425 consecutive patients (>70 years) in six acute geriatric wards in two city hospitals and seven nursing homes in Helsinki, Finland, were assessed with an extensive interview, cognitive tests, and attention tests. Of these, 255 were judged to have dementia according to the following information: previous dementia diagnoses and their adequacy, results of CT scans, Mini-mental State Examination (MMSE) tests, Clinical Dementia Scale (CDR) tests, and DSM-IV criteria. Psychiatric and behavioral symptoms were recorded over two weeks for each patient.
Psychiatric and behavioral symptoms were very common among patients with dementia in both settings. In all, 48% presented with psychotic symptoms (delusions, visual or auditory hallucinations, misidentifications or paranoid symptoms), 43% with depression, 26% agitation, and 26% apathy. Use of psychotropic drugs was also common: 87% were on at least one psychotropic drug, 66% took at least two, 36% at least three, and 11% four or more psychotropic drugs. Of the patients with dementia, 42% were on conventional antipsychotics, and 34% on anxiolytics despite their known side-effects. Only 13% were on atypical antipsychotics and 3% on cholinesterase inhibitors. The use of selective serotonin reuptake inhibitors (SSRIs) was common (31%) among the patients. A surprising finding was that drugs with anticholinergic effects were also frequently (20%) used.

#### [LISTED ENTRIES]

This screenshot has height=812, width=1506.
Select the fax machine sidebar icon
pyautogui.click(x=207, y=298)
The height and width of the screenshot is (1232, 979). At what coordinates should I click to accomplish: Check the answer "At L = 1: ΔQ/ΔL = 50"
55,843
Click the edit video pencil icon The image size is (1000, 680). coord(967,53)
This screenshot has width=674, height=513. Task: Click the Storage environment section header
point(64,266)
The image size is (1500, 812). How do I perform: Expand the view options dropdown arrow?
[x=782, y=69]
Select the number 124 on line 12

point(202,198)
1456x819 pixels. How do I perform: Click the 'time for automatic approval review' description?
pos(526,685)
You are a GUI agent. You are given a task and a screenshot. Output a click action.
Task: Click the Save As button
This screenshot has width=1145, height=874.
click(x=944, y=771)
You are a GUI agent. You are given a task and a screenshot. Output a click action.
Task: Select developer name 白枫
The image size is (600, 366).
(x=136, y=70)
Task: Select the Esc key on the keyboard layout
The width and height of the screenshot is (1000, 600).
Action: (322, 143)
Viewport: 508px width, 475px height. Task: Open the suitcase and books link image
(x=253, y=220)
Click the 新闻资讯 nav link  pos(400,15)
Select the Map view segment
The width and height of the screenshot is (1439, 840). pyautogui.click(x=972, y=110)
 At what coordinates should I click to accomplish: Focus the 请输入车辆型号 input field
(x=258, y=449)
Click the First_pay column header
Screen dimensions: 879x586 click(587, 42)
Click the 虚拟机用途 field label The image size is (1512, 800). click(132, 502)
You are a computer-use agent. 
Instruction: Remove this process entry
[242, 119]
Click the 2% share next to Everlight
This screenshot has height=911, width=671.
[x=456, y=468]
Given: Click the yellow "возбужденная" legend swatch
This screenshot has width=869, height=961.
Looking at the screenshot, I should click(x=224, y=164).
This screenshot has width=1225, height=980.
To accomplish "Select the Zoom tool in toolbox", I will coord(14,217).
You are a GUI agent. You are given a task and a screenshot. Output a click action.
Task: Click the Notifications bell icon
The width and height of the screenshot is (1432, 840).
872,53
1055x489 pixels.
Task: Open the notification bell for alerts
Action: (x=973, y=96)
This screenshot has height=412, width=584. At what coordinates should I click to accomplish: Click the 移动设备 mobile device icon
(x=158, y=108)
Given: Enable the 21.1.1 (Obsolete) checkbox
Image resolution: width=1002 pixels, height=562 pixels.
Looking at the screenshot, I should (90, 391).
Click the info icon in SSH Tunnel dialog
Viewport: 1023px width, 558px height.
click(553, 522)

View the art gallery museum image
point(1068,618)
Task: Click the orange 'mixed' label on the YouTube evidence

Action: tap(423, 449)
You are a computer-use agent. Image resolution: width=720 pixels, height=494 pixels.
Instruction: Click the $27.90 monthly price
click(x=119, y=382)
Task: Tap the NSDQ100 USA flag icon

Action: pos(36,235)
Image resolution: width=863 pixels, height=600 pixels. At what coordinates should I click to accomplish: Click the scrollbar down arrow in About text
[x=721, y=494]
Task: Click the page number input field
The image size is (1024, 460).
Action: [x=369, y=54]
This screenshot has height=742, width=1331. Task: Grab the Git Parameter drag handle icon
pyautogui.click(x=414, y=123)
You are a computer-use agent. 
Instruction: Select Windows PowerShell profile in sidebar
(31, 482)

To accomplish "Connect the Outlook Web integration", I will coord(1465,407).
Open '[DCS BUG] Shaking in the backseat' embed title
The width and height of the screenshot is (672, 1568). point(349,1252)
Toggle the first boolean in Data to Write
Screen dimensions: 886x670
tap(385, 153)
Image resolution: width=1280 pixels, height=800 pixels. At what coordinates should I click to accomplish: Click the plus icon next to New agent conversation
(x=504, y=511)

#### [PROBLEMS TO SOLVE]
**A.** Answer these about the Helsinki dementia study text:
(i) How many of the 425 patients were judged to have dementia?
(ii) Over what period were psychiatric and behavioral symptoms recorded for each patient?
(iii) What percentage of the patients with dementia were on cholinesterase inhibitors?
**B.** Please output the Helsinki dementia study text word for word, starting with "Psychiatric and behavioral symptoms were very" and going on through "frequently (20%) used.".

#### [ANSWERS PROVIDED]
**A.**
(i) 255
(ii) Two weeks
(iii) 3%

**B.**
Psychiatric and behavioral symptoms were very common among patients with dementia in both settings. In all, 48% presented with psychotic symptoms (delusions, visual or auditory hallucinations, misidentifications or paranoid symptoms), 43% with depression, 26% agitation, and 26% apathy. Use of psychotropic drugs was also common: 87% were on at least one psychotropic drug, 66% took at least two, 36% at least three, and 11% four or more psychotropic drugs. Of the patients with dementia, 42% were on conventional antipsychotics, and 34% on anxiolytics despite their known side-effects. Only 13% were on atypical antipsychotics and 3% on cholinesterase inhibitors. The use of selective serotonin reuptake inhibitors (SSRIs) was common (31%) among the patients. A surprising finding was that drugs with anticholinergic effects were also frequently (20%) used.